▶ [Excerpted text]
That scene is a killer. Fuck.

What an awesome question! I'm not a strong Hegelian myself, so feel free to correct me where it seems appropriate. But here are my thoughts.

Girard is skeptical about Hegel, particularly in BttE (), since he prefers the notion of a Clauswitzian death-struggle between twins, under the logic of the duel, rather than the one between the lord and bondsman. Hegel's master lacks self-consciousness; Girard's twins are trapped in a kind of a mutually destructive self-consciousness.

in terms of reconciling the two, it might be a tall order simply because I think Girard is going to reject any notion of a One or a Spirit precisely because it obviates *of necessity* the role played by the surrogate victim in bringing to bear in a historical sense. God is *always* going to be on the side of the victor, but this is exactly why Girard privileges the Gospels: because they are unique as a text in taking the side of the *victim* rather than the persecutor - who is also the magistrate, the historian, the writer of the legitimizing deed. Hegel of course notes that it is indeed the bondsman who acquires self-consciousness through his appropriation by the master, but I think for me the question would be: how does one act on behalf of the Spirit in such a way that does proper justice to the victims who are of necessity destroyed in the struggle for freedom?

What Girard is objecting to in his works is I would say the *ease* with which this is done: sheer pragmatism, but even more than this a kind of *cultural inevitability.* *Of course* people had to be killed; this is the founding murder, which conceals the violence mythologically. Granted, it's not necessary to always read Hegel in terms of warfare or revolution...but it's also hard to avoid the question of warfare eventually.

(Collection entries)

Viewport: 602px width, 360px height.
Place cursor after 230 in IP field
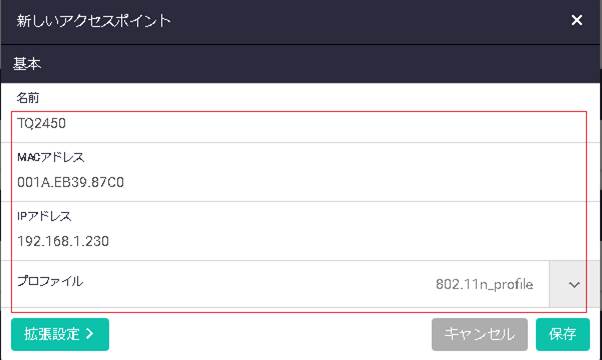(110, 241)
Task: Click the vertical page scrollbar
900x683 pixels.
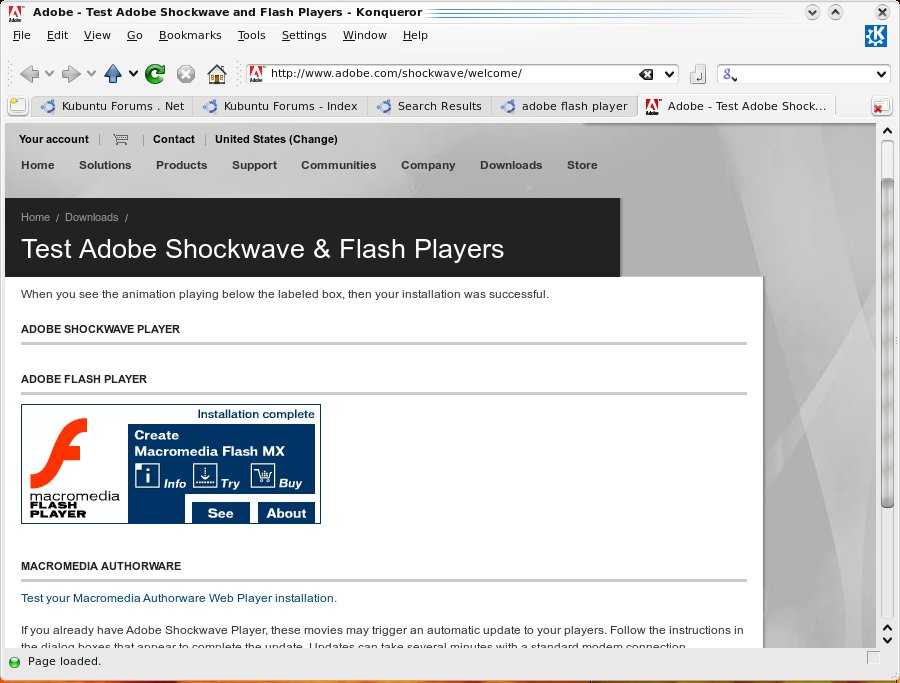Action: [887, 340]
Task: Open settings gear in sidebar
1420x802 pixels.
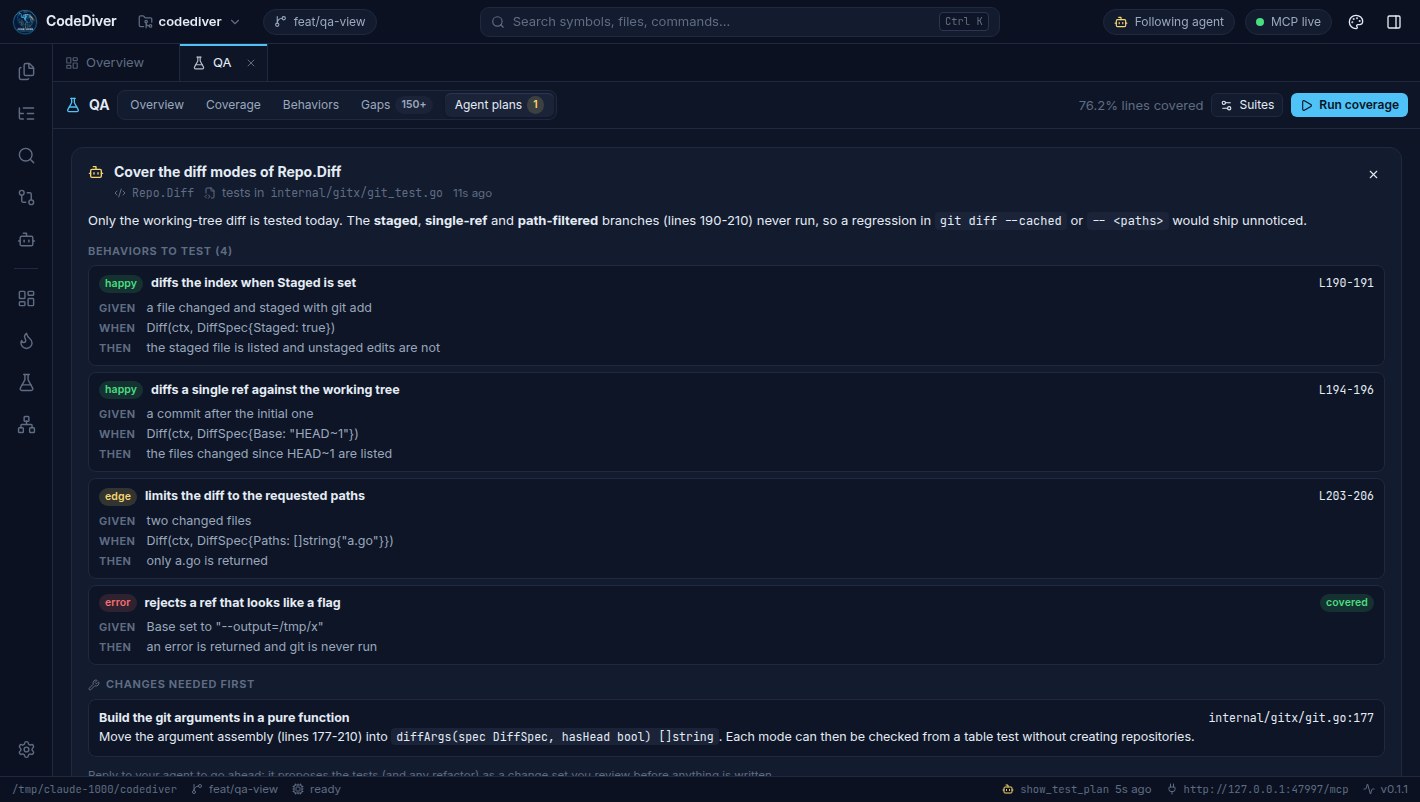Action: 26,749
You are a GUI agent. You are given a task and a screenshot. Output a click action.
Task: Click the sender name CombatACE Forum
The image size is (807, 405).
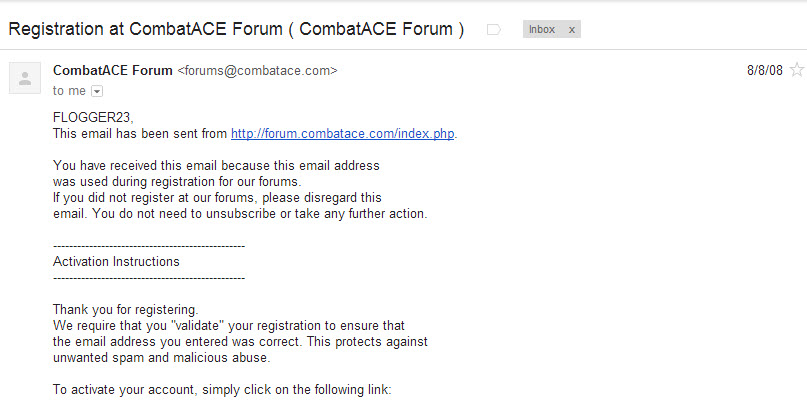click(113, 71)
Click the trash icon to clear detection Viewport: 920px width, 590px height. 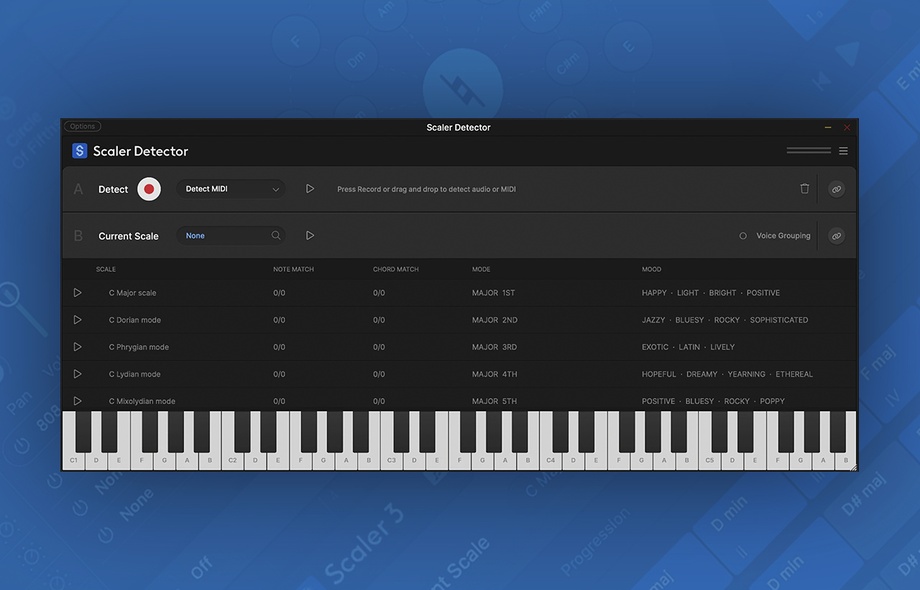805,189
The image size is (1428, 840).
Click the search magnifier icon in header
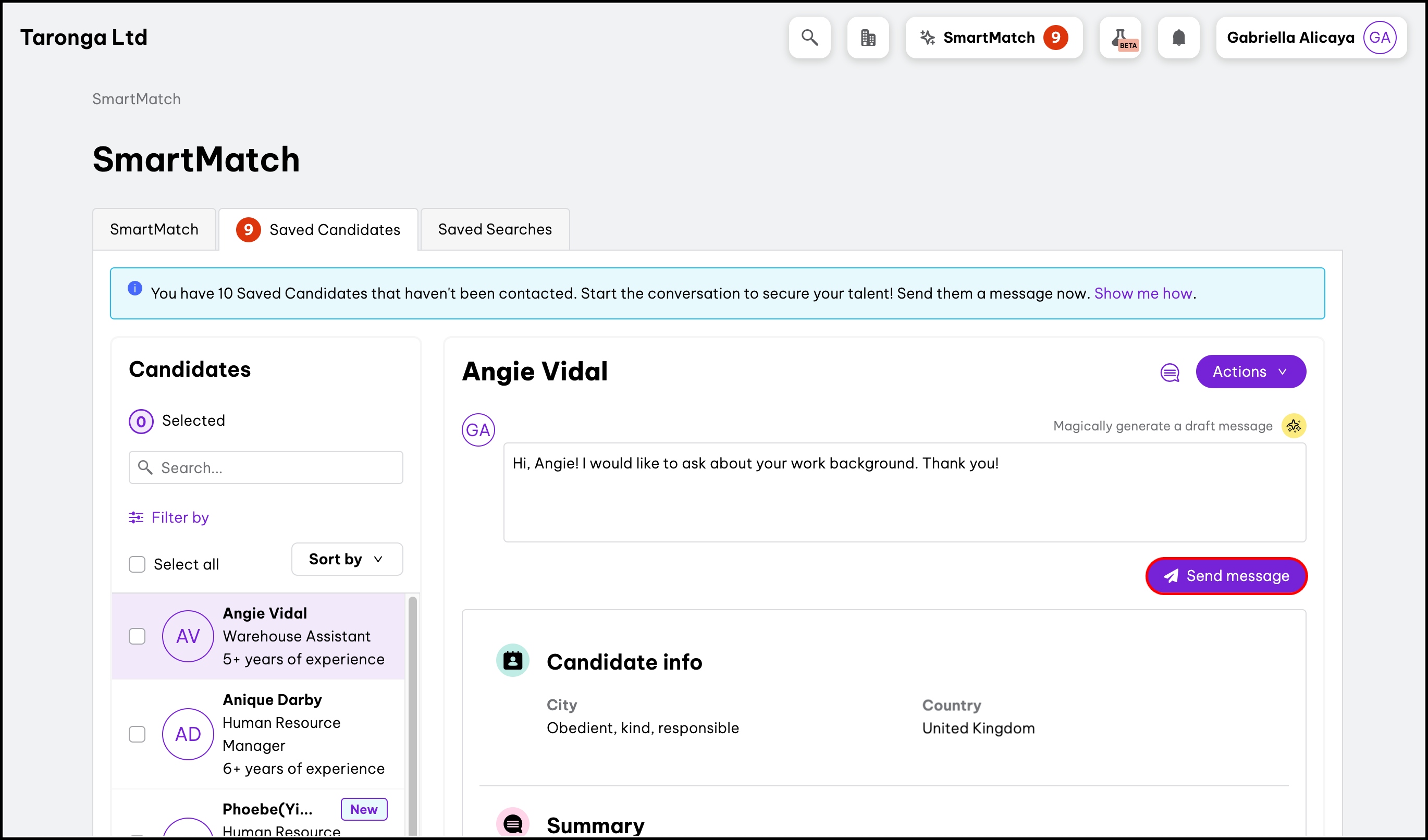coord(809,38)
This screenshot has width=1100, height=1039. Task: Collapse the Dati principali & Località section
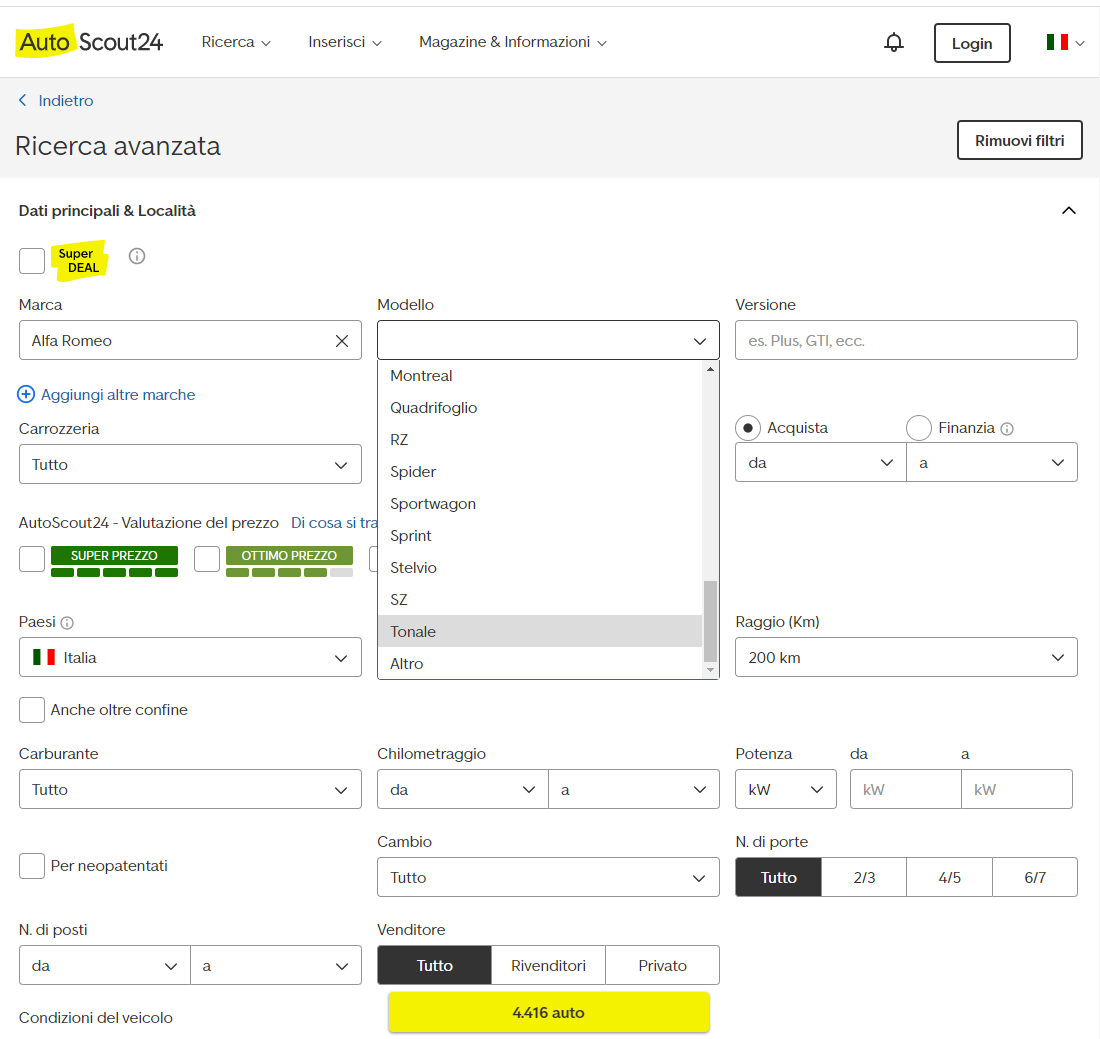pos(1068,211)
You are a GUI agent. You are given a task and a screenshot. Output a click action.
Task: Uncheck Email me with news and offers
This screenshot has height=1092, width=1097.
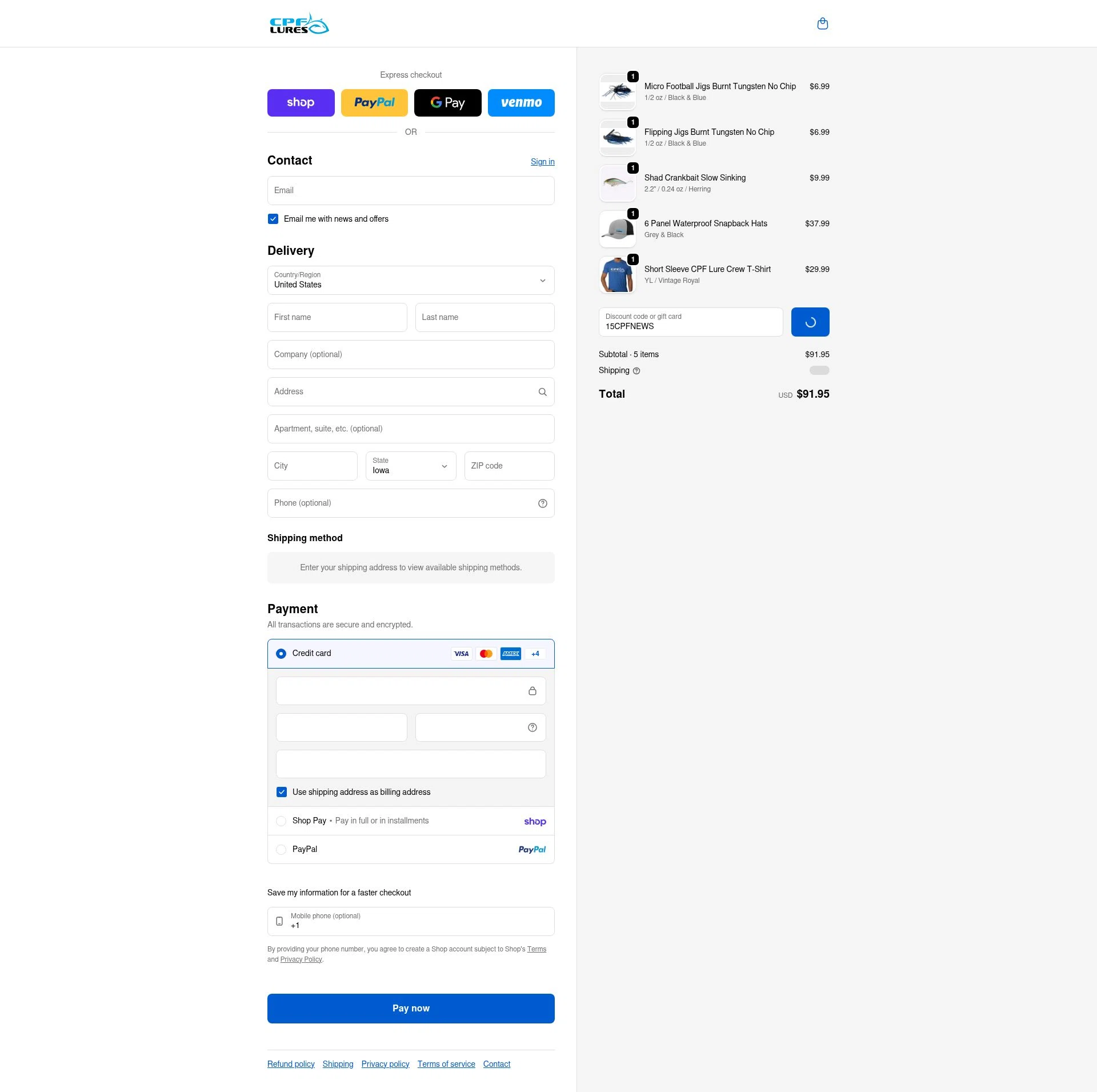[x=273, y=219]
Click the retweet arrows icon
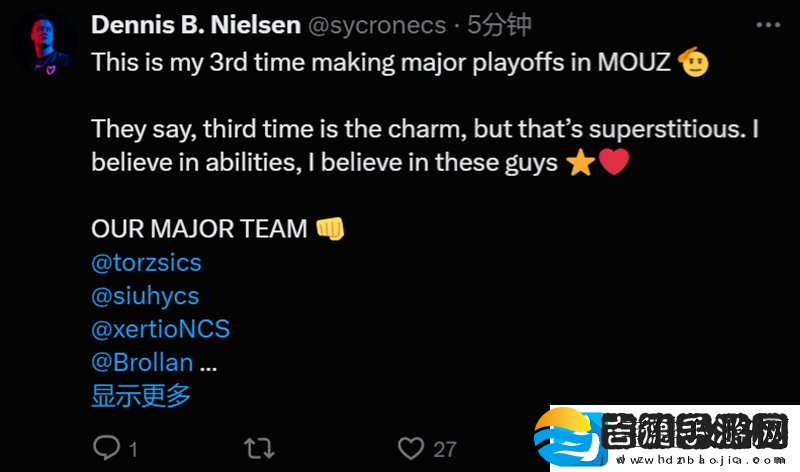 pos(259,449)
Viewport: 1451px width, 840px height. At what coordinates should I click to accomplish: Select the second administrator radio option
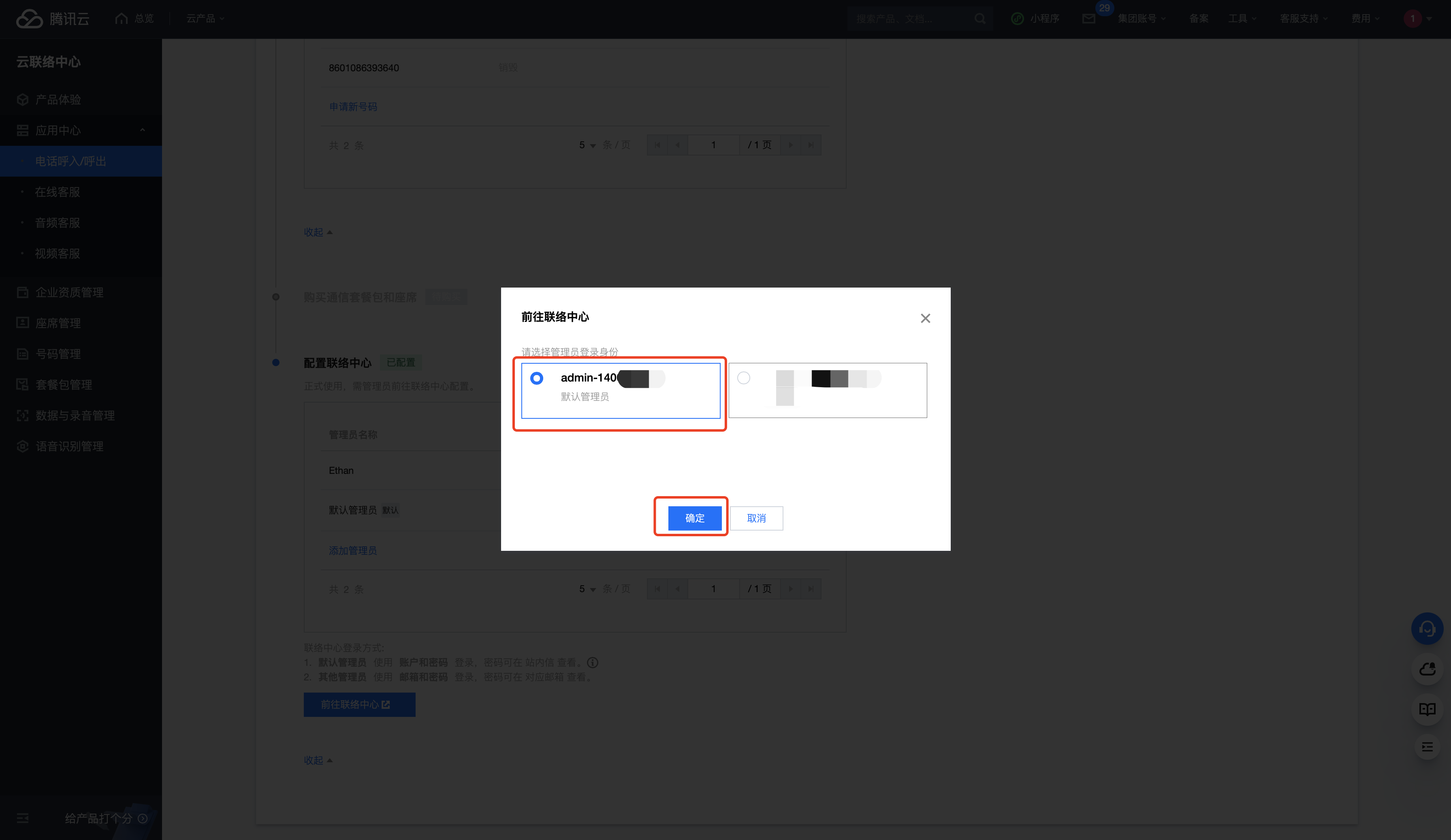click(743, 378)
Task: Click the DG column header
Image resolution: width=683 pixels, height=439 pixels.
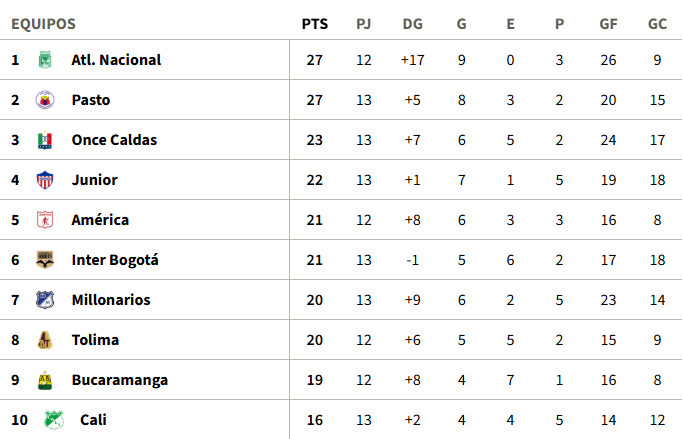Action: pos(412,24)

▶ [Required tasks]
• 1. Reproduce the part of the post on Girard and Hegel that opens with the words containing "That scene is" and closes with "mutually destructive self-consciousness.".
• 2. Answer these questions using the post on Girard and Hegel.
(a) Girard prefers a death-struggle between what pair over the one between the lord and bondsman?
(b) Which texts does Girard privilege?
(c) According to Hegel, who acquires self-consciousness through appropriation by the master?
• 3. Using the post on Girard and Hegel, explain why Girard privileges the Gospels.

▶ [Solutions by task]
• 1.
That scene is a killer. Fuck.

What an awesome question! I'm not a strong Hegelian myself, so feel free to correct me where it seems appropriate. But here are my thoughts.

Girard is skeptical about Hegel, particularly in BttE (), since he prefers the notion of a Clauswitzian death-struggle between twins, under the logic of the duel, rather than the one between the lord and bondsman. Hegel's master lacks self-consciousness; Girard's twins are trapped in a kind of a mutually destructive self-consciousness.

• 2.
(a) Between twins.
(b) The Gospels.
(c) The bondsman.

• 3. Girard privileges the Gospels because they are unique as a text in taking the side of the victim rather than the persecutor. The persecutor is also the magistrate, the historian and the writer of the legitimizing deed.